L’OCSE ha capito tutto e nel suo ultimo rapporto ha concluso che l’innovazione che salverà l’Italia abita tra Milano/Novara/Como/Brescia, ricorda Colonnetti. Per merito anche, se non soprattutto, del design, il plusvalore che reinventa le cose, quello che da ragazzi ci faceva stupire quando andavamo a mangiarcelo con gli occhi alla Triennale (chi l’ha vista? Dovrebbe risorgere come Museo del Design, appunto, nel progetto di Michele De Lucchi). Un’arte nobile al servizio di un artigianato costretto – è cronaca di questi giorni – a scendere in piazza per non farsi mettere il basto.

Insomma, i fenomeni sociali, come nei magici anni Sessanta, l’età d’oro del design italiano, non nascono per caso: sono un cocktail, sono frutti dell’esistenza di un humus, di un intesa collegiale. Sistema.

Dice Favole, “La storia siamo noi”. Fremito d’orgoglio in sala (mi è parso).

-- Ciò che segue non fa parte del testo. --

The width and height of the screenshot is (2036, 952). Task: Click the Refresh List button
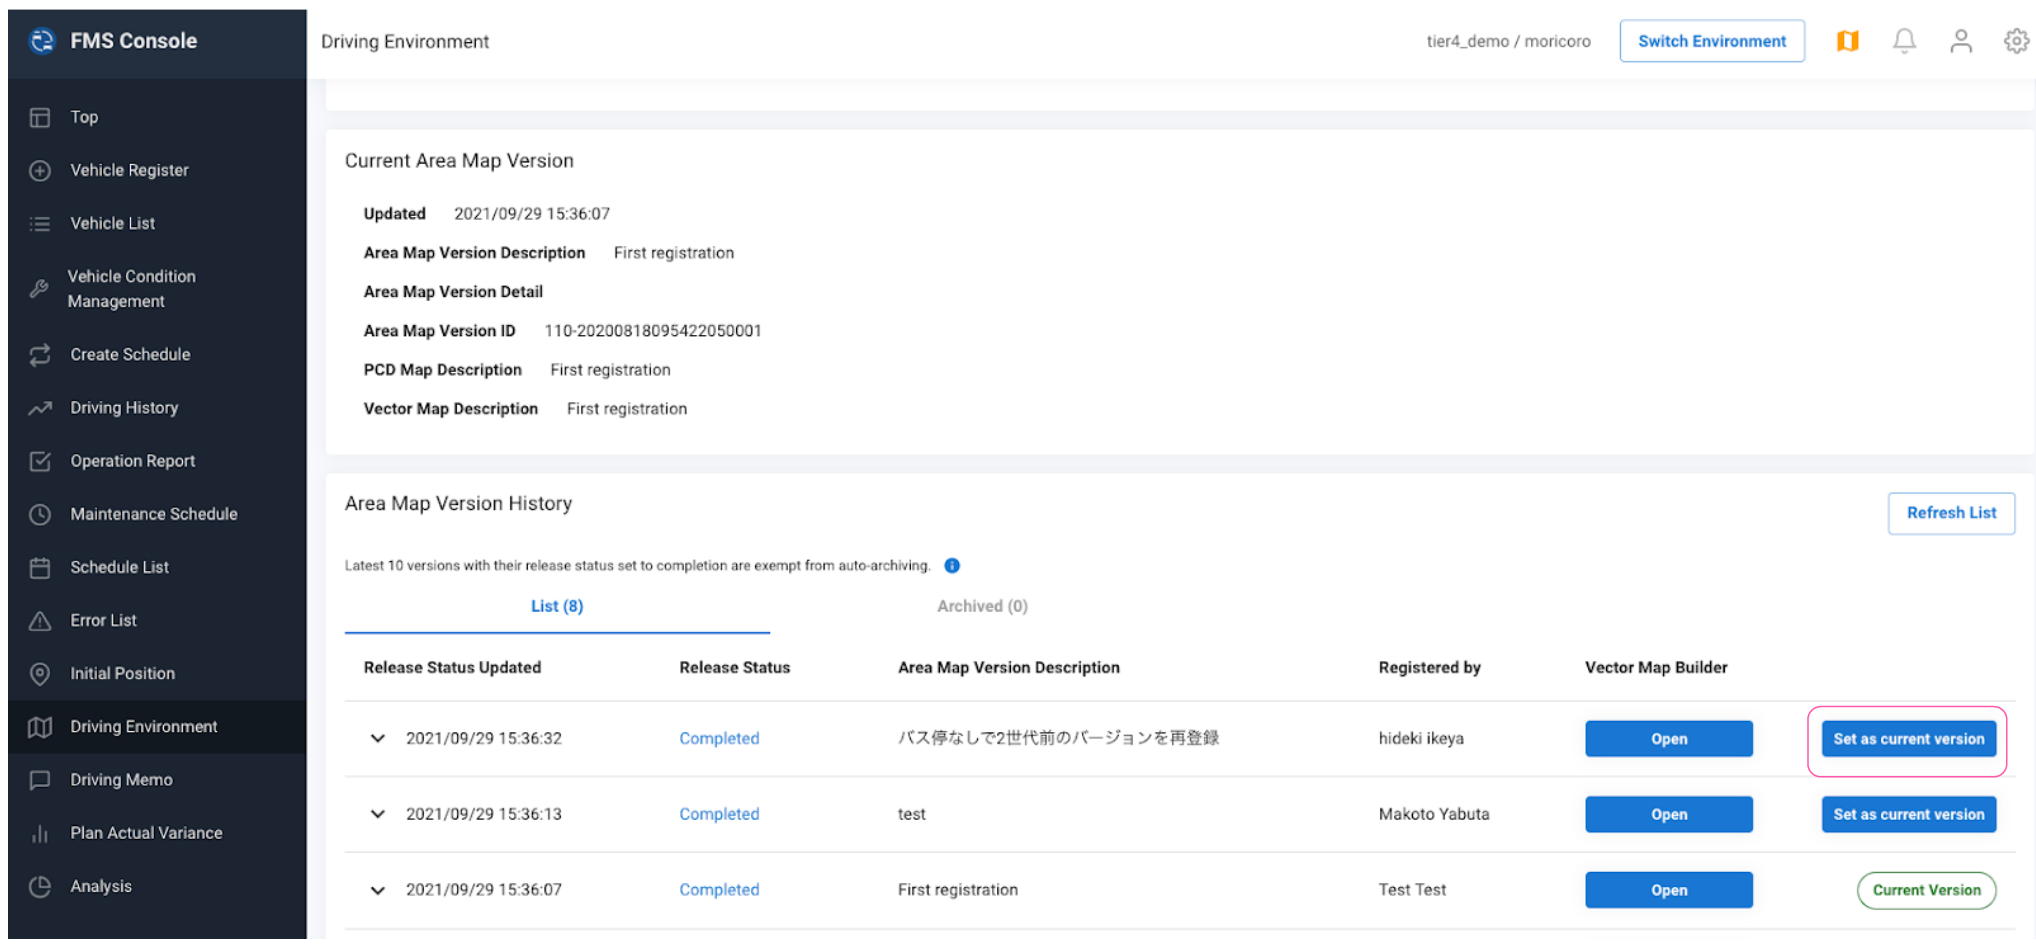tap(1950, 513)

E alla ribalta ora c’è Paolo Boffi, uomo-simbolo della Brianza Felix, con alle spalle i 72 anni di vita dell’azienda paterna (Lentate sul Seveso), dove, da una baracca in cui uscì per caso un buffet per la sorella di papà, si è arrivati, attraverso il classico percorso Ricerca-Cultura-Formazione-Design-Fabbrica-Comunicazione-Esposizione, alla cucina senza maniglia (1963) di Gigi Massoni, il barbuto creatore di oltre 900 “oggetti”; o al mobiletto tuttofare da cucina (1968) disegnato per la Boffi da Joe Colombo (milanesissimo, due Compassi d’Oro al merito), esposta per 3 anni al MoMA, il Museum of Modern Arts di  New York; fino ( e non è finita lì) alla Esprit del 1992. Una crescita di gusto e di prodotti alla quale hanno partecipato personaggi come Munari,  con la matita, e persino Gualtiero Marchesi, con l’esperienza del “big user”. Oggi la Boffi fa anche bagni senza rubinetti e li esporta, con il resto, in 48 paesi. Alle volte così grandi e audaci che lo stesso Paolo si chiede del compratore. “Ma che casa avrà mai costui?”. Una grande casa, grande come il suo entusiasmo, grande come la sua professionalità, per la quale il design deve essere – così conclude Paolo – bellezza, ma anche sicurezza.

Seguono un complimento di Brandolesi (“Bravo il design, ma bravi anche voi artigiani, con il vostro lavoro”) e le domande di Ravetta (Risponde Boffi: Sì, tutto italiano, tranne qualche minuteria metallica); di Zavanella (Boffi: Ergonomia? Certo, il designer non deve strafare, e spesso lo vorrebbe), della Signora Rabuini del Visconteo (Baffi: L’ultima nata? La parete che cammina, o quasi).

Anche l’orologio cammina.

A lunedì 8 gennaio, con Cesare Cardani, ingegnere aerospaziale. Sempre della serie: Che cosa combina ‘sta Milano.